Langley Park – The Beck

Project Background 

The Beck and East Beck were significantly altered in the 1950s when the development of London came to this area. These alterations included straightening the river and, in the case of the East Beck, turning it from a natural river to a concrete-lined one. Both rivers have long been identified as having significant potential to improve local habitat availability and biodiversity.  

The project site specifically is located to the east of Eden Park rail station and has long been viewed by Bromley Council, the local community and the local primary school (Unicorn School) as an under-utilised space. For example, Unicorn Primary School has identified the site as somewhere it would like to take their pupils and use as a teaching space.
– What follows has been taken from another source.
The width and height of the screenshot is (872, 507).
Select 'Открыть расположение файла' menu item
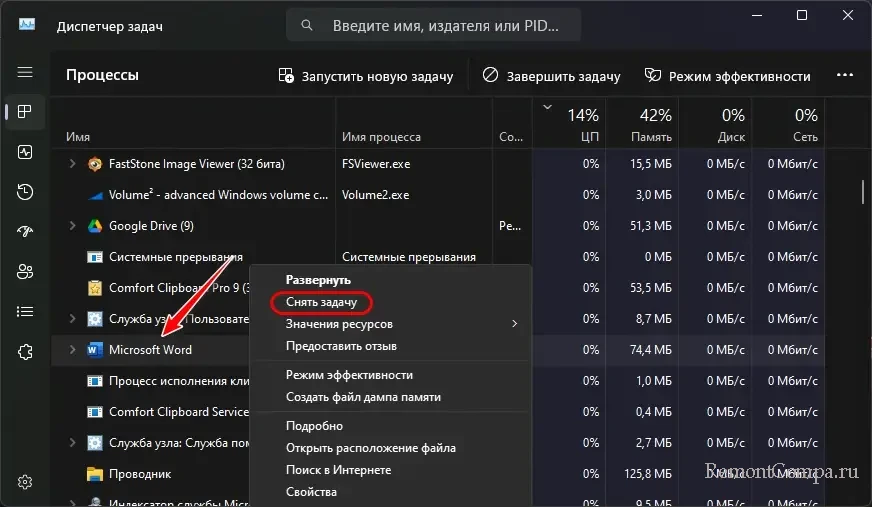click(x=370, y=448)
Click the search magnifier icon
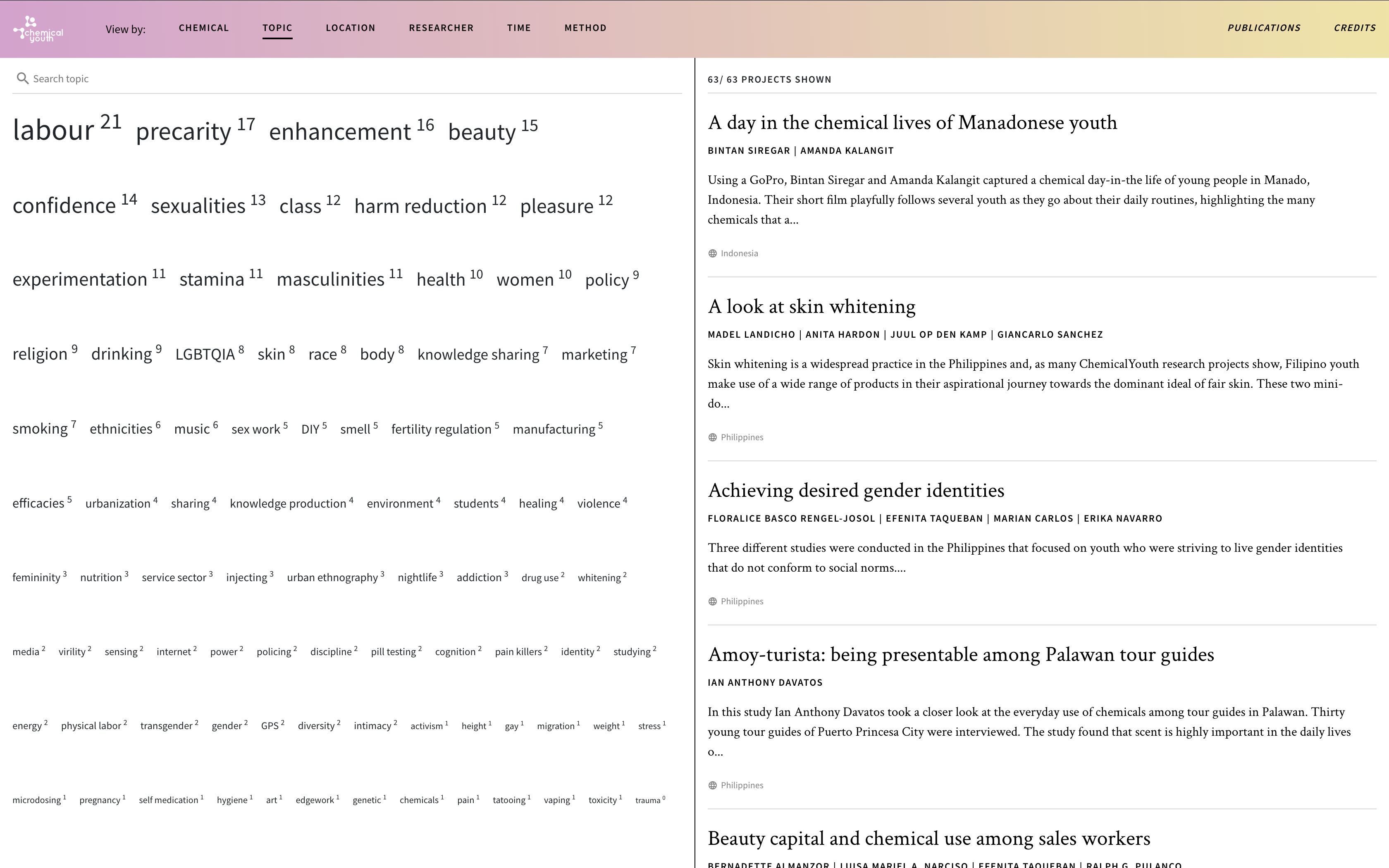This screenshot has height=868, width=1389. coord(22,79)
This project will help to formalise the use of this space by the local community and schools and so will promote the education of future generations, which is crucial to ensure this space is valued and maintained in the long term.  

To the north of the East Beck, a reedbed exists which has become disconnected from the river. There is the possibility to divert the East Beck through these reedbeds before it joins the main Beck. 

Community engagement 

Funded by a Thames Water Enforcement Undertaking, the project will begin to re-naturalise sections of the Beck and East Beck through community action including:  

  • Vegetation management including thinning vegetation that is out-shading large sections of the channel, increasing access to light and aquatic vegetation growth; 
  • Adding woody deflectors and natural features to the river to encourage a wider diversity and more natural flows; 
  • Clearance of litter and artificial debris from the channel to promote more natural flow and improve water quality.  
  • Removing redundant toe boarding  

Contractor works  

Simultaneously, work to connect the East Beck to the reedbed will be undertaken by environmental contractors.  


The project will benefit the river, the local community and wildlife.

It will help the Beck and East Beck ecosystems by improving habitats for biodiversity and filtering pollutants through the reedbeds.  

For communities, it creates opportunities for recreation, connecting people to their river and empowering them to take action to improve their local environment. In this instance, the improved environment will provide education opportunities for generations of children who attend the schools School through forest school lessons. Ultimately, restoring rivers enhances both the environment and the well-being of the people who call these areas home.